Francesca Rubulotta 2,3, Karen E A Burns 4,5,6, V Marco Ranieri 7, Nicole P Juffermans 8,9, Chryssa Pourzitaki 10, Jean-Louis Vincent 11

The authors thank Dr. Fusina for her comments and for the opportunity to further clarify some of the issues raised in our viewpoint [1]. We fully agree that scientific merit and ability must take priority before any consideration of gender, and that language is important. An approach is needed that ensures that recruitment, rewards, and promotion are designed in ways that minimize any potential for gender bias, in either direction. For example, job advertisements and role descriptions could be reviewed for gendered language; recruitment directors and organizers of academic events could receive formal training to limit unconscious biases [3]; professional organizations (including academic), scientific societies, and congress committees could be encouraged to regularly report diversity metrics pertaining to the number of shortlisted candidates, faculty, awards, and appointments, as these data enhance awareness of the importance of diversity and provide useful benchmarks.

As Dr. Fusina highlights, an important move towards changing culture and challenging gender stereotypes is to facilitate greater equity in parenthood and care roles, actively and equally supporting men and women who wish to take time from work to care for children, elderly parents, or other dependants. To this end, the UK Government Equalities Office’s guidance document for employers promotes effective action to narrow the gender pay gap and provides increased payment for shared parental leave [4]. The British Medical Association’s Junior Doctor Committee successfully campaigned to secure enhanced pay for shared parental leave in the National Health System (NHS), equivalent to the enhanced maternity pay entitlement. Similarly, the Stanford/Kaiser Emergency Medicine Residency Program, USA, established a new policy to facilitate return-to-work for new resident parents, both mothers and fathers [5]. As more men take on these roles, current workplace culture and gender stereotypes will gradually be eroded, helping shape a more inclusive society in the future.
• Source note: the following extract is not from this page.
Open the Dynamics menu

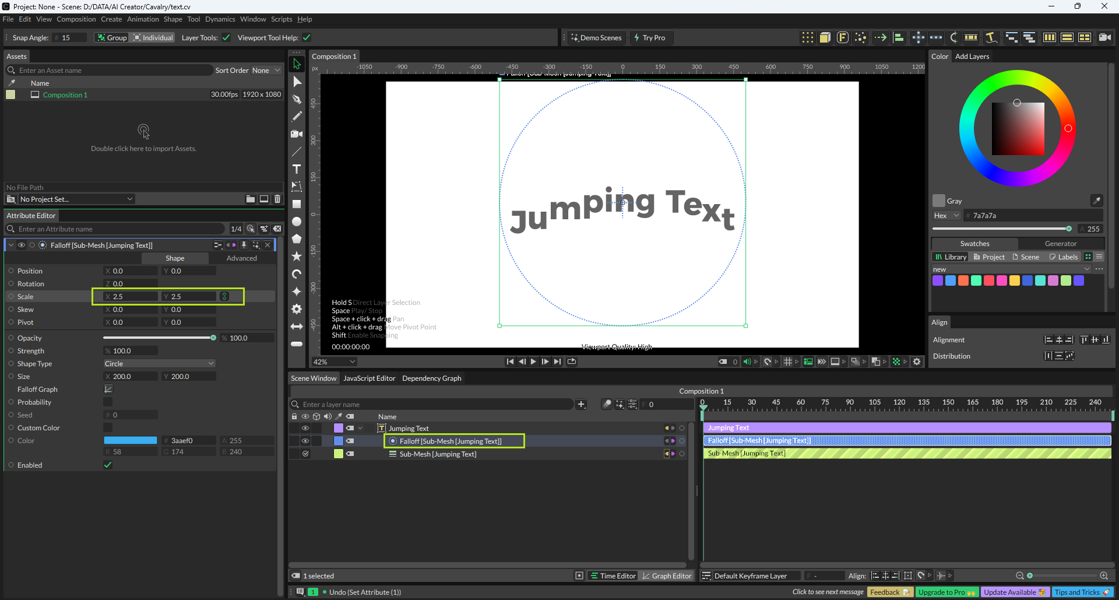220,19
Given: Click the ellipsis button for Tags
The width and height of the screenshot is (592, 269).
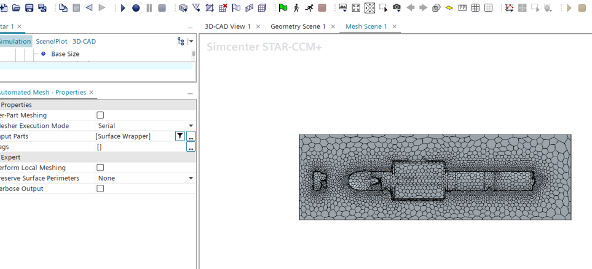Looking at the screenshot, I should point(191,147).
Many changes, included those mentioned herein, are needed to breakdown structural and cultural barriers to gender balance in workplaces and society. Although the number of women in leadership and academic roles will gradually and spontaneously increase because of current trends, we should not rely on this passive transformation, but must all actively and determinedly participate in promoting change until gender equity is established as the norm across all sections of society, including critical care medicine.